Stored items from a collection
□ □ □

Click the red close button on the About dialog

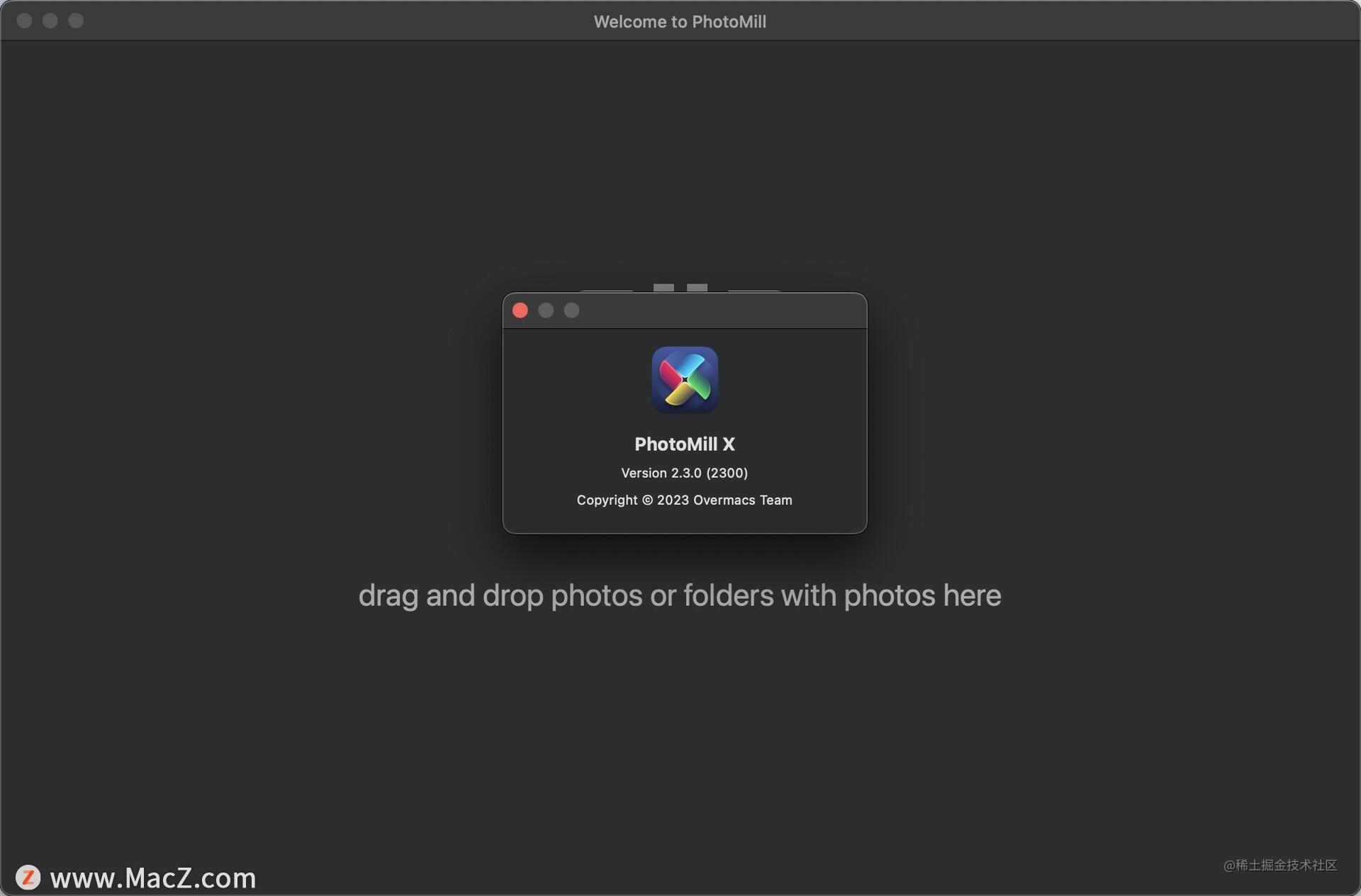[520, 310]
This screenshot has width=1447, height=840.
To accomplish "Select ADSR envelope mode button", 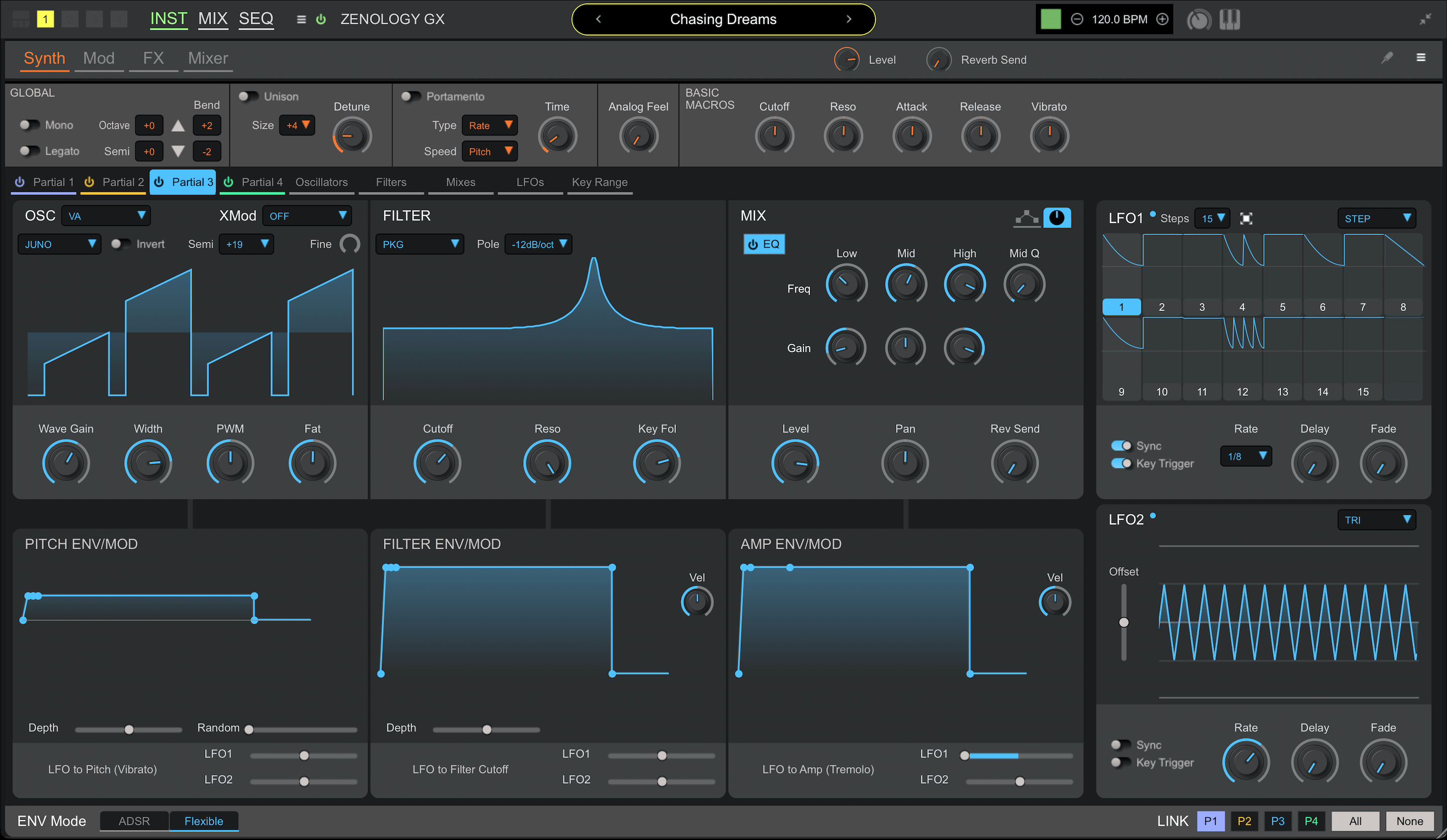I will [134, 820].
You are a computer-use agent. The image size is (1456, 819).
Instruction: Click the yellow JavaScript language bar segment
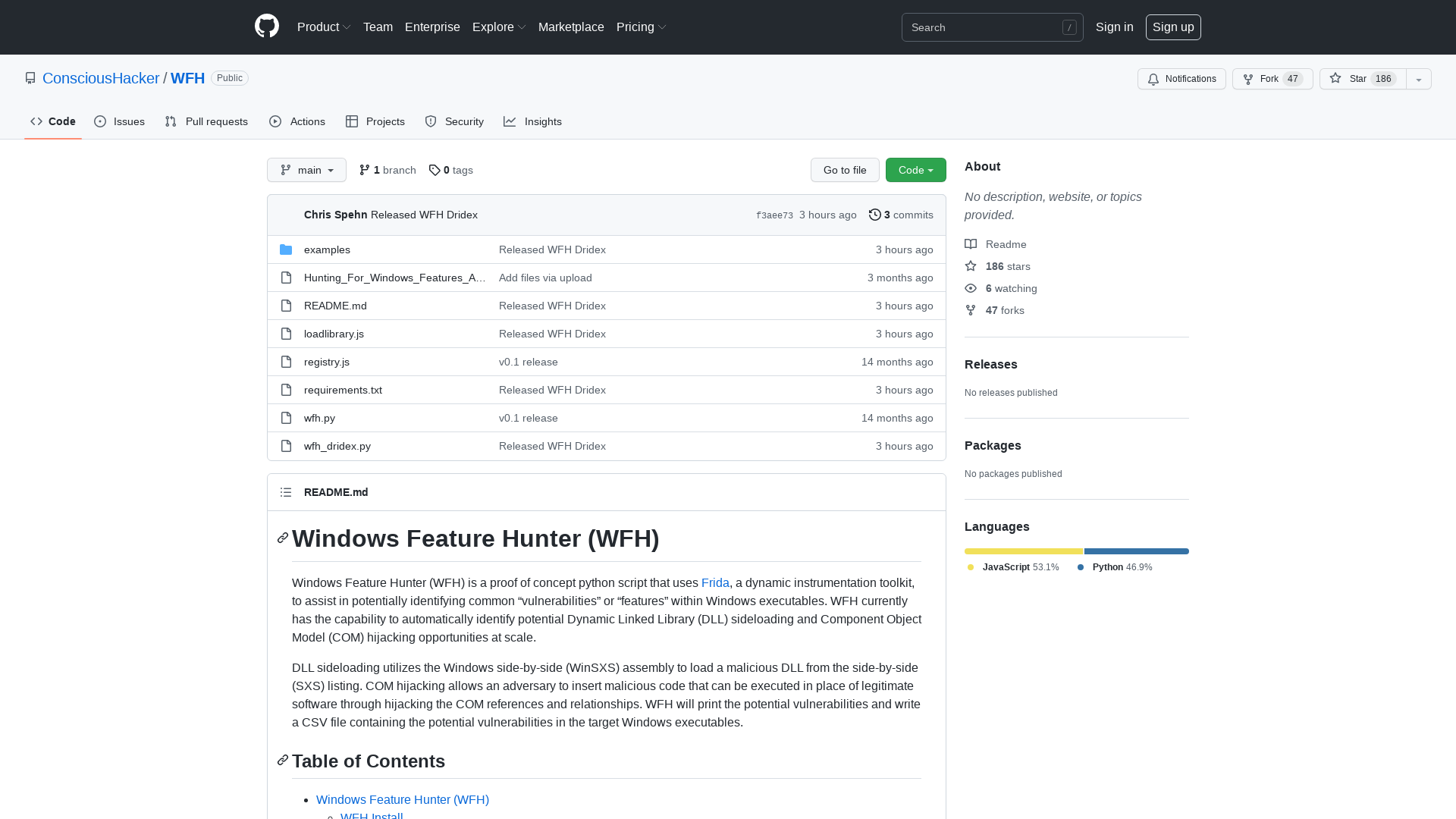pyautogui.click(x=1023, y=551)
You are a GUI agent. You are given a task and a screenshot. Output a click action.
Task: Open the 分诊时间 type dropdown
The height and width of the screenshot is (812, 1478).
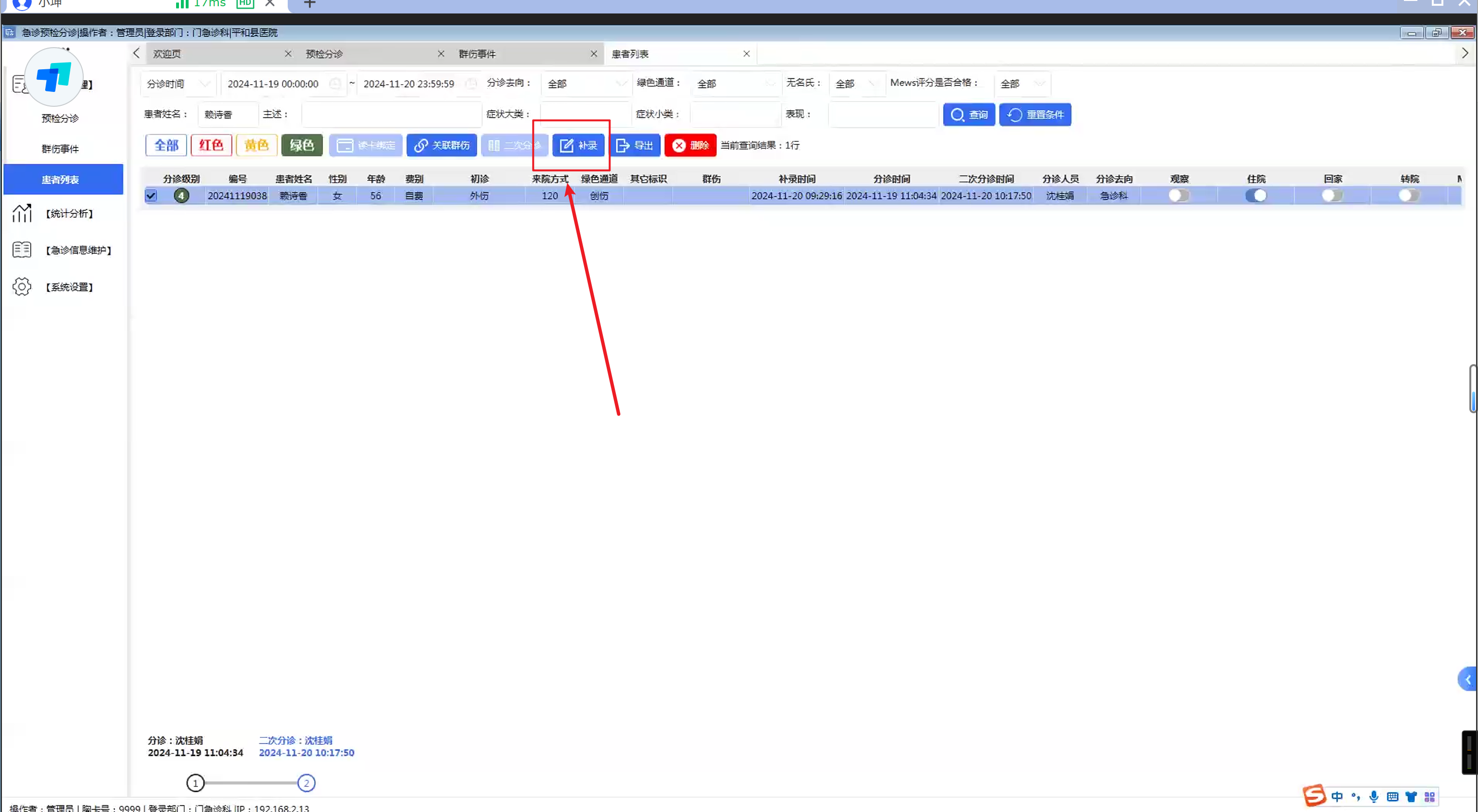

□ □ □

- **REQUIRED ACTION**: From the line containing "Instruction: Click the" to the last line of the records above, return each line exactly, both ends included, and nothing more. Leave out the pictures.

- **TASK OUTPUT**:
Instruction: Click the yellow JavaScript language bar segment
pyautogui.click(x=1023, y=551)
You are a GUI agent. You are given a task and a screenshot. Output a click action.
Task: Open the 分诊时间 type dropdown
The height and width of the screenshot is (812, 1478).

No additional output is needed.